▼▼▼

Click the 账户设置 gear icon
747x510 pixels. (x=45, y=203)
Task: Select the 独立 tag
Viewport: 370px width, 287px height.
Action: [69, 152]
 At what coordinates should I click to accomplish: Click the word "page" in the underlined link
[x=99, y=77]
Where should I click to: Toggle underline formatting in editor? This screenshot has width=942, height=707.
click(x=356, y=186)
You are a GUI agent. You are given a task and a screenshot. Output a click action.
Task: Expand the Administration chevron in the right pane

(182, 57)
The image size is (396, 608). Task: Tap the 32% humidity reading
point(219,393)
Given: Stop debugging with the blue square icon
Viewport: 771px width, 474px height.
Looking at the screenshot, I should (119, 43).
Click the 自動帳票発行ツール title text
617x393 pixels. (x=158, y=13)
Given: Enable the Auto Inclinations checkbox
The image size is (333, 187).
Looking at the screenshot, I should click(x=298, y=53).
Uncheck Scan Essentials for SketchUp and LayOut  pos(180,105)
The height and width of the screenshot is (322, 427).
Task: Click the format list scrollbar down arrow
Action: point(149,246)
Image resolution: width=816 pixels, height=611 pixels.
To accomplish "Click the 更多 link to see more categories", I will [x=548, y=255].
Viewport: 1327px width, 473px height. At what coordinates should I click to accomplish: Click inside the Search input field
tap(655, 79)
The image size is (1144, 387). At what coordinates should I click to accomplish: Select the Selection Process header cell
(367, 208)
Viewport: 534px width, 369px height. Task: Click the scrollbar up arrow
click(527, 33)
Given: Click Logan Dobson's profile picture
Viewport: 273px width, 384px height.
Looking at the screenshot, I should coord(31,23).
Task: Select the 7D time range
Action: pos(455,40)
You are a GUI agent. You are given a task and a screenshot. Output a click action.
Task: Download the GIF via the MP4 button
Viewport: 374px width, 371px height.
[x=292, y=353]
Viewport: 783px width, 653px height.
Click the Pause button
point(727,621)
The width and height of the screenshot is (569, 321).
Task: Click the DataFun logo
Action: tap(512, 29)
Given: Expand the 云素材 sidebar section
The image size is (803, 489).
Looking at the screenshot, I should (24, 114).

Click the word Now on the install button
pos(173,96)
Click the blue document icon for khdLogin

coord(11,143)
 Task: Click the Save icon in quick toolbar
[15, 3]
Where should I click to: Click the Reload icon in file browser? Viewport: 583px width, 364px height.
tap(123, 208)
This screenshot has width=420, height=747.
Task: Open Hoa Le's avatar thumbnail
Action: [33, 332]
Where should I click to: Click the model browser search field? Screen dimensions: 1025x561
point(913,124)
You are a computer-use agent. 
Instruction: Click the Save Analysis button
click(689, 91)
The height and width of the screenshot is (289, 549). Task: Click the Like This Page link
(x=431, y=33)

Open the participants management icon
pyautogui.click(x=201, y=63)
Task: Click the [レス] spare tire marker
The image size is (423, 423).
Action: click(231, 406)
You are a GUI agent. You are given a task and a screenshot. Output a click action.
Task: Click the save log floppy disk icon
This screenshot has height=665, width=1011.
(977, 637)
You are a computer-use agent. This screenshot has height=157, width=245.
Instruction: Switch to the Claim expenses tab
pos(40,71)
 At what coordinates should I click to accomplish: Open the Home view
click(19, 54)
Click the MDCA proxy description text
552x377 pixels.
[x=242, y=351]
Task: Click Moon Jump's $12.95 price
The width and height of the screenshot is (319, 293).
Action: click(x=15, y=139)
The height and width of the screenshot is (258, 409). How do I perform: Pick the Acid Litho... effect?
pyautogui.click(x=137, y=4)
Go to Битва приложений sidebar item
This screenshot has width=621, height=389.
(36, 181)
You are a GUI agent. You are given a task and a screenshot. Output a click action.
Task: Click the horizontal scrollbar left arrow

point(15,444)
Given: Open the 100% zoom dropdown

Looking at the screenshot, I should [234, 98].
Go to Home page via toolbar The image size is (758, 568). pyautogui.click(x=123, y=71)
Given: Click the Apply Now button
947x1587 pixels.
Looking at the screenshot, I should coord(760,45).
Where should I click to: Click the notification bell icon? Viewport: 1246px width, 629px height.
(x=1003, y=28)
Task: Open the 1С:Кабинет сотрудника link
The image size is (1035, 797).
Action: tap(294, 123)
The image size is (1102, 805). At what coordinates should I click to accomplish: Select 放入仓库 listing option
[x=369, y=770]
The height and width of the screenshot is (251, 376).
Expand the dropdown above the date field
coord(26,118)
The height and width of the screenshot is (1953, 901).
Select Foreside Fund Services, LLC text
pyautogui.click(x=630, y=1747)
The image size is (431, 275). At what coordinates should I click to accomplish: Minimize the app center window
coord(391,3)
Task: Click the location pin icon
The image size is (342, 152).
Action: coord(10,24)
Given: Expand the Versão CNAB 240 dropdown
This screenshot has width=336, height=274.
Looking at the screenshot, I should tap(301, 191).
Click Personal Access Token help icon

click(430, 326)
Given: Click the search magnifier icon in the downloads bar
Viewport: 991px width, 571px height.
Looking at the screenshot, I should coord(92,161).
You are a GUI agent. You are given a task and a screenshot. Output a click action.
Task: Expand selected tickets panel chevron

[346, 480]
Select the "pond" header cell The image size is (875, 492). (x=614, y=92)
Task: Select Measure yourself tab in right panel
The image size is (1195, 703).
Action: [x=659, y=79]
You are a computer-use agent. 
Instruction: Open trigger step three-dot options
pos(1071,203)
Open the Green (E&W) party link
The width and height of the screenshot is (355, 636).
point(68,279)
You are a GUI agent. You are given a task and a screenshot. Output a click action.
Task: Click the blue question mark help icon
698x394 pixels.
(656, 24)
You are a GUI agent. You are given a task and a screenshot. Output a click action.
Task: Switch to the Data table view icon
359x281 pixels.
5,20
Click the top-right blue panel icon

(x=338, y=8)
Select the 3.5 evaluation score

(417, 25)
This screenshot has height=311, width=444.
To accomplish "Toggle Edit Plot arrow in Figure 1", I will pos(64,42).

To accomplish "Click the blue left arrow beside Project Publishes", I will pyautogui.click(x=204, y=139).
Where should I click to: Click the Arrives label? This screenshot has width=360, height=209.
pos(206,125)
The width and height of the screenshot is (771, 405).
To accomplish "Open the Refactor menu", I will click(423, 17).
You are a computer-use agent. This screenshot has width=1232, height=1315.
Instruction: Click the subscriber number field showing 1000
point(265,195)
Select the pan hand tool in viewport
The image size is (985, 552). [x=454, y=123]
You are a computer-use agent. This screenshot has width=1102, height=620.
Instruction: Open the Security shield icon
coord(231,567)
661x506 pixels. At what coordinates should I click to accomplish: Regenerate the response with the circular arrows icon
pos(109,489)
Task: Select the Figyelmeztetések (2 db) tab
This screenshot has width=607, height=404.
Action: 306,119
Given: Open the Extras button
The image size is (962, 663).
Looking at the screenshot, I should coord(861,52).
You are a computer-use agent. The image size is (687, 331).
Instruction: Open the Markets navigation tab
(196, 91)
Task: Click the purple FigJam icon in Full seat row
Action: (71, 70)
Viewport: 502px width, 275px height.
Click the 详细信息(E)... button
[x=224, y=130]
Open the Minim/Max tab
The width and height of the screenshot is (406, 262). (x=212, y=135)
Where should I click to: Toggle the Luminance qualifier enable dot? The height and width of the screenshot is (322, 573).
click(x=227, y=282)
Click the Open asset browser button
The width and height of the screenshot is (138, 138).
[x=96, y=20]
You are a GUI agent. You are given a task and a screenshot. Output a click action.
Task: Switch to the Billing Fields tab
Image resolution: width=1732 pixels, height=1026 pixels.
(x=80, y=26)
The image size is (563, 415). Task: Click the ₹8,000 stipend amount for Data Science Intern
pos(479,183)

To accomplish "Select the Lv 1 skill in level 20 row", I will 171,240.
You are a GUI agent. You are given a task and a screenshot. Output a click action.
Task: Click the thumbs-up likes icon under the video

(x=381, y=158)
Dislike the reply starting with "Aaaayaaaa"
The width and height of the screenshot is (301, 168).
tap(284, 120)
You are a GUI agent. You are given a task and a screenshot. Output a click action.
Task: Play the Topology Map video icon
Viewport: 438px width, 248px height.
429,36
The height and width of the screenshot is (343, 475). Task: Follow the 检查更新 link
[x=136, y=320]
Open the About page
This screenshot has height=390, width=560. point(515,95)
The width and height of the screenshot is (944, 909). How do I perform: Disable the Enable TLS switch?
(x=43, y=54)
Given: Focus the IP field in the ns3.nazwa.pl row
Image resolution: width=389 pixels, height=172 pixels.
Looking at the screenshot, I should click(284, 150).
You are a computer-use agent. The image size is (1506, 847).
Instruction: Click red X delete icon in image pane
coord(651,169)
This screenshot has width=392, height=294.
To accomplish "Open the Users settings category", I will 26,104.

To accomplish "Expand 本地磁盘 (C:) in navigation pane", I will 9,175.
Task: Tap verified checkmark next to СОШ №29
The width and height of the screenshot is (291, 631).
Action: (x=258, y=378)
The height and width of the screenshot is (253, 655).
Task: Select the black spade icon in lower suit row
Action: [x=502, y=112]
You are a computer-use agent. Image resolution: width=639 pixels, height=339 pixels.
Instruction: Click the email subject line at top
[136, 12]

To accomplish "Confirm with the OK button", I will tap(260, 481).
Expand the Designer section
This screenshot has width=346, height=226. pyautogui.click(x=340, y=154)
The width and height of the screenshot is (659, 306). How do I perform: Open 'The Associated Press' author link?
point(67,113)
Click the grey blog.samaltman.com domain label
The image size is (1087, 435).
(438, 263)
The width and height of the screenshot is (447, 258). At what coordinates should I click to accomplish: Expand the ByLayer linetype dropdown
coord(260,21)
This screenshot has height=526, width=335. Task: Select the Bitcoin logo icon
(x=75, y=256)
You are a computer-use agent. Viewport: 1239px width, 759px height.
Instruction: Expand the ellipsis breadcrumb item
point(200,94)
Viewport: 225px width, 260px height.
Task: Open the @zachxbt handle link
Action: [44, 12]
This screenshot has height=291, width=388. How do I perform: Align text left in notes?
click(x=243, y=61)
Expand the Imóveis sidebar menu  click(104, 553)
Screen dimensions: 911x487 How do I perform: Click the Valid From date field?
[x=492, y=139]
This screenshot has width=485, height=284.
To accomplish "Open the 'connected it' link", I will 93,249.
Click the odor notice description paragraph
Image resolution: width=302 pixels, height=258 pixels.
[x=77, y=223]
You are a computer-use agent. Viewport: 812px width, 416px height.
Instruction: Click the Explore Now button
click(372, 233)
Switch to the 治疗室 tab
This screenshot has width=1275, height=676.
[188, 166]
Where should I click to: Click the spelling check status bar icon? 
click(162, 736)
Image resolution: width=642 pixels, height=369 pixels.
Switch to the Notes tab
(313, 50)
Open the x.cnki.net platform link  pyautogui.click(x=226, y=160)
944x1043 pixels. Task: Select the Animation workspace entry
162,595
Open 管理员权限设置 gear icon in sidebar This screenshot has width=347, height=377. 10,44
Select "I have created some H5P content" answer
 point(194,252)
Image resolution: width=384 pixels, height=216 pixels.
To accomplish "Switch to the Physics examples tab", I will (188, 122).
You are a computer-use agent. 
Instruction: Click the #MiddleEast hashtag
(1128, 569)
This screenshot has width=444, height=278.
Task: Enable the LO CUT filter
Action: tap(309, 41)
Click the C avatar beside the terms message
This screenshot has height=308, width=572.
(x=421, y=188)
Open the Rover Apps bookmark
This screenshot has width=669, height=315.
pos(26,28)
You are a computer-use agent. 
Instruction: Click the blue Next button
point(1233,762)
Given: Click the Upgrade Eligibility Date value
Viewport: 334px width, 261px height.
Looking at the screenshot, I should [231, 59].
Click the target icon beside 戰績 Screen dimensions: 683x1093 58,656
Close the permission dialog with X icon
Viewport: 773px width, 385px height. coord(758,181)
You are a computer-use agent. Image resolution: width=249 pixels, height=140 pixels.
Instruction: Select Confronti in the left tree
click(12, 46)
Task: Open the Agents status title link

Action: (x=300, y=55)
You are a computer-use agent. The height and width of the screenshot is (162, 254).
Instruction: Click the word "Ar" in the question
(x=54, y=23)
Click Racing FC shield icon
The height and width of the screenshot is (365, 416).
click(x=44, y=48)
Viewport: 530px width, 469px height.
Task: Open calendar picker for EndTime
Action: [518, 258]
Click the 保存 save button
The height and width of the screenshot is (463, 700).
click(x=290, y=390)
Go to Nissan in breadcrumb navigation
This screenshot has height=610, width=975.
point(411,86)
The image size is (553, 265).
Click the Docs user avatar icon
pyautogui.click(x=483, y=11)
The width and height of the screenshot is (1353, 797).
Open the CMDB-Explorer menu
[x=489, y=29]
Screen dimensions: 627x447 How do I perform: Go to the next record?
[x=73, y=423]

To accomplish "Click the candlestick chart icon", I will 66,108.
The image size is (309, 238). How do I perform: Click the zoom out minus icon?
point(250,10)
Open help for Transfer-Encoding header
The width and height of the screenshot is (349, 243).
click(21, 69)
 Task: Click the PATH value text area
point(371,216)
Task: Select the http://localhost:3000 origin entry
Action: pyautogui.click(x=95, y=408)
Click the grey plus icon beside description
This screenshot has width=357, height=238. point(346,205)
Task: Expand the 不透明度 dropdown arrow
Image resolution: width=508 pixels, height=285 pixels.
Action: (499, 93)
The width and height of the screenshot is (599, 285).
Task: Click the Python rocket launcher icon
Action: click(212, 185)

▲▲▲

Please give an exact copy of the lines above, beginning with the line containing "Select Foreside Fund Services, LLC text" and running through the line containing "Task: Switch to the Data table view icon", and of no other lines.

**Exercise result:**
Select Foreside Fund Services, LLC text
pyautogui.click(x=630, y=1747)
The image size is (431, 275). At what coordinates should I click to accomplish: Minimize the app center window
coord(391,3)
Task: Click the location pin icon
The image size is (342, 152).
Action: coord(10,24)
Given: Expand the Versão CNAB 240 dropdown
This screenshot has width=336, height=274.
Looking at the screenshot, I should tap(301, 191).
Click Personal Access Token help icon

click(430, 326)
Given: Click the search magnifier icon in the downloads bar
Viewport: 991px width, 571px height.
Looking at the screenshot, I should coord(92,161).
You are a GUI agent. You are given a task and a screenshot. Output a click action.
Task: Expand selected tickets panel chevron

[346, 480]
Select the "pond" header cell The image size is (875, 492). (x=614, y=92)
Task: Select Measure yourself tab in right panel
The image size is (1195, 703).
Action: [x=659, y=79]
You are a computer-use agent. 
Instruction: Open trigger step three-dot options
pos(1071,203)
Open the Green (E&W) party link
The width and height of the screenshot is (355, 636).
point(68,279)
You are a GUI agent. You are given a task and a screenshot. Output a click action.
Task: Click the blue question mark help icon
698x394 pixels.
(656, 24)
You are a GUI agent. You are given a task and a screenshot. Output a click action.
Task: Switch to the Data table view icon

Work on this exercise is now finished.